## WHAT TO PRODUCE
Rewrite the items from the line containing "Task: Click the Google" through the end of the items, both ends included, with the requests kept as they are. Add -72 to every coordinate in the answers.

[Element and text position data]
▼
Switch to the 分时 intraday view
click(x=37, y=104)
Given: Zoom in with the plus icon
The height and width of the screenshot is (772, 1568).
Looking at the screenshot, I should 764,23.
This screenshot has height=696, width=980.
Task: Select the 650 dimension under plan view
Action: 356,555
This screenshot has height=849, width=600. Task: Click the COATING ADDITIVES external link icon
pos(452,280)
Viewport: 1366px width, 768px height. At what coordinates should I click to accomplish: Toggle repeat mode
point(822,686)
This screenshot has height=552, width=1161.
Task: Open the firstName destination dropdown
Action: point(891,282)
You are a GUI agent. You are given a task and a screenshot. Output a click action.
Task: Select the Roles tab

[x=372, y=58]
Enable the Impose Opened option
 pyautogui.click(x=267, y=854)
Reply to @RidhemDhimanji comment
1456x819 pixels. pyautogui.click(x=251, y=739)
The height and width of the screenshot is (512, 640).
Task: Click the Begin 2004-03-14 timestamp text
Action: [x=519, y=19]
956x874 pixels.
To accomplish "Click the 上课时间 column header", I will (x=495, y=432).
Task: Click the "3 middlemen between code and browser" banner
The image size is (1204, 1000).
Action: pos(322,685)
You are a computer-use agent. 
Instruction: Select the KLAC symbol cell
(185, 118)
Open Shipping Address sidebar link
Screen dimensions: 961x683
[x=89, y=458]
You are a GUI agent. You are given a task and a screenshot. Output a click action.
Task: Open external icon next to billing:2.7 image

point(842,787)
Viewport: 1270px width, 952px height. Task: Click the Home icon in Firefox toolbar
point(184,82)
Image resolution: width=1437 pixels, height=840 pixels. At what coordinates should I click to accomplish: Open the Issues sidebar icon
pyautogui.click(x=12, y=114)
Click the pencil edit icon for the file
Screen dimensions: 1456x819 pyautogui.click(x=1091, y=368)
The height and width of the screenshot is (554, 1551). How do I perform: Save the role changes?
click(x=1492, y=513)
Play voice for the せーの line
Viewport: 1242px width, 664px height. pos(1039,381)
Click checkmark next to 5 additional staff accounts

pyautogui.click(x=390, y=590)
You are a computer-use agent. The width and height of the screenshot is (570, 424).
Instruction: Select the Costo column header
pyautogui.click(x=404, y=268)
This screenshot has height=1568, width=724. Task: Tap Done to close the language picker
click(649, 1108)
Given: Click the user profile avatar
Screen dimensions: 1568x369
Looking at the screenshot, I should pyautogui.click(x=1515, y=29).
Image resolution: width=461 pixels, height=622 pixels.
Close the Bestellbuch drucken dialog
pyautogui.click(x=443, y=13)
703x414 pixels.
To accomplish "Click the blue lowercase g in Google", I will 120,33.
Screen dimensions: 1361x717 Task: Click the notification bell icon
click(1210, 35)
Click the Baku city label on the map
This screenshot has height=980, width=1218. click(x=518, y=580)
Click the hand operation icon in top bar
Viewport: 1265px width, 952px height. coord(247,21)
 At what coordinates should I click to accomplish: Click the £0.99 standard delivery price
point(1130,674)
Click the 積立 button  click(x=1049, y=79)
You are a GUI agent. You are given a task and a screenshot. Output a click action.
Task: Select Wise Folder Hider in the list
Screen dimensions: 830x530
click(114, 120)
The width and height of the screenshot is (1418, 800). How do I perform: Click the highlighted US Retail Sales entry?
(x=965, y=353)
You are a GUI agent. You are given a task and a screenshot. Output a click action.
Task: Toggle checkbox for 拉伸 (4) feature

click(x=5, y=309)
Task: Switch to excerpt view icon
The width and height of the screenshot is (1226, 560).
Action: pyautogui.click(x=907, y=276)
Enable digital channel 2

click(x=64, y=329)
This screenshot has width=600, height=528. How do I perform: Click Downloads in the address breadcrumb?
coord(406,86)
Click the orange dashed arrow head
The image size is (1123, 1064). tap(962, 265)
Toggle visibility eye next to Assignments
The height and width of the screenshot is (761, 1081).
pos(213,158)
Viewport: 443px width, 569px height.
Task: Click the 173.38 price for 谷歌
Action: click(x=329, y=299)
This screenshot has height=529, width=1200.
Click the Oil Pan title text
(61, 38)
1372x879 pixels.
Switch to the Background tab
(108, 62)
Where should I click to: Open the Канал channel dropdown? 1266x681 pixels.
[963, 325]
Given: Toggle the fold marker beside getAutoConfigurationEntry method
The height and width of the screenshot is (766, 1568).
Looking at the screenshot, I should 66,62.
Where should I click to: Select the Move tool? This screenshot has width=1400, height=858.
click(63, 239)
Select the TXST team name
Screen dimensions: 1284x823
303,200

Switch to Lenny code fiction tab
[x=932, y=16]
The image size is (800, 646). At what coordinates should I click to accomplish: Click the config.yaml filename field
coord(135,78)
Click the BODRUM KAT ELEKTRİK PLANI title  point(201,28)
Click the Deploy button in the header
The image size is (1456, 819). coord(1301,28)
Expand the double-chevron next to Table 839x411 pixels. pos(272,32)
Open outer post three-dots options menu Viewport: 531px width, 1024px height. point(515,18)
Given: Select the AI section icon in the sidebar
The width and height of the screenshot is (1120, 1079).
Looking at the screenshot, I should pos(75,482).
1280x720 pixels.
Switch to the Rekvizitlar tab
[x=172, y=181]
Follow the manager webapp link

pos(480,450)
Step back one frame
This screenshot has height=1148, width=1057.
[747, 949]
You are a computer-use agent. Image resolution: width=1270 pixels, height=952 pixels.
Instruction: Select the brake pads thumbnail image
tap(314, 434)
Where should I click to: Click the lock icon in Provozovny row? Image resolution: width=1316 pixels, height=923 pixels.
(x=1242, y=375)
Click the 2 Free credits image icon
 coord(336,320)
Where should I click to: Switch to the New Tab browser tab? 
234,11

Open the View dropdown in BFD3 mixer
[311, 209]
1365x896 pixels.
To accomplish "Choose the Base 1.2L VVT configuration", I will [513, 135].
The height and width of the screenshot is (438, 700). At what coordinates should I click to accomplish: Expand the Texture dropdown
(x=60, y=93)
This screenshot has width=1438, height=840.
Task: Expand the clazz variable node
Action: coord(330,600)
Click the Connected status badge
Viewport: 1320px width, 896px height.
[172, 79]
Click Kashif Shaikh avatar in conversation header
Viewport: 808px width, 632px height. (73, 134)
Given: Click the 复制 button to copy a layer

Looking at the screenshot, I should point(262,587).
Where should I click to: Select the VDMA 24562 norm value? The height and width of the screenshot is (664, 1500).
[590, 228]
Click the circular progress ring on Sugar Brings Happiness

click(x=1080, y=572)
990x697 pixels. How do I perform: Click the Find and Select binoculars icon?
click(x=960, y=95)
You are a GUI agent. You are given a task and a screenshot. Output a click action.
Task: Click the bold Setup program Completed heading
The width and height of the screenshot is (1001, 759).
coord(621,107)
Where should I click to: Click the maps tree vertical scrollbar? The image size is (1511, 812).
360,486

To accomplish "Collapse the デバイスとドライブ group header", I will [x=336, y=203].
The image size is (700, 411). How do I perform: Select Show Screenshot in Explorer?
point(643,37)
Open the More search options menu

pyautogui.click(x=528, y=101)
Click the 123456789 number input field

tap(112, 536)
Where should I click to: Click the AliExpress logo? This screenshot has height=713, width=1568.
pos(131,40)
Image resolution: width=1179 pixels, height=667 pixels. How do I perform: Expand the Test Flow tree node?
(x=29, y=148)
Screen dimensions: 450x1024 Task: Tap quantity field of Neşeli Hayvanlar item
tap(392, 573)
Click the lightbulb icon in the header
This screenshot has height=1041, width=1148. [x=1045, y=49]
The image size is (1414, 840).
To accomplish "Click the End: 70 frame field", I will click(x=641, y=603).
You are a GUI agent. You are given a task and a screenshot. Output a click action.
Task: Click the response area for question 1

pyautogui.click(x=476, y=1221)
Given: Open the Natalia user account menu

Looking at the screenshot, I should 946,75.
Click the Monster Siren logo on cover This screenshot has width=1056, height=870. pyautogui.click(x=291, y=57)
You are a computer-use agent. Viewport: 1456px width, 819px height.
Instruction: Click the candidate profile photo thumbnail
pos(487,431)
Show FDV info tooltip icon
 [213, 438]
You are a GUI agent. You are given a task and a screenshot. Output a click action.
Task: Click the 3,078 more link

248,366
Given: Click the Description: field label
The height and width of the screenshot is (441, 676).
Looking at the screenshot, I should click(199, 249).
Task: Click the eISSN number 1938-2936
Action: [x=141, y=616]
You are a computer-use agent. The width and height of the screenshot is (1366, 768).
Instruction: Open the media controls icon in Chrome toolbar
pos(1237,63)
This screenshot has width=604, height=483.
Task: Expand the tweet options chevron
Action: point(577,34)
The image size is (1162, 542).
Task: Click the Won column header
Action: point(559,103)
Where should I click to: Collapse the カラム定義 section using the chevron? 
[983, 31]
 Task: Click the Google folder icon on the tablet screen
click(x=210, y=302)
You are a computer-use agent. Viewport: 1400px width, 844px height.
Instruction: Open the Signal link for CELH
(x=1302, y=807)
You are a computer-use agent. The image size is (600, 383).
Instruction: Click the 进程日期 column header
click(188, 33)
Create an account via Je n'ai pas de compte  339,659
▲
## TASK RESULT
 Task: Click the Google folder icon on the tablet screen
click(x=138, y=230)
You are a computer-use agent. Viewport: 1400px width, 844px height.
Instruction: Open the Signal link for CELH
(x=1230, y=735)
You are a computer-use agent. The image size is (600, 383).
Instruction: Click the 进程日期 column header
click(116, -39)
Create an account via Je n'ai pas de compte  267,587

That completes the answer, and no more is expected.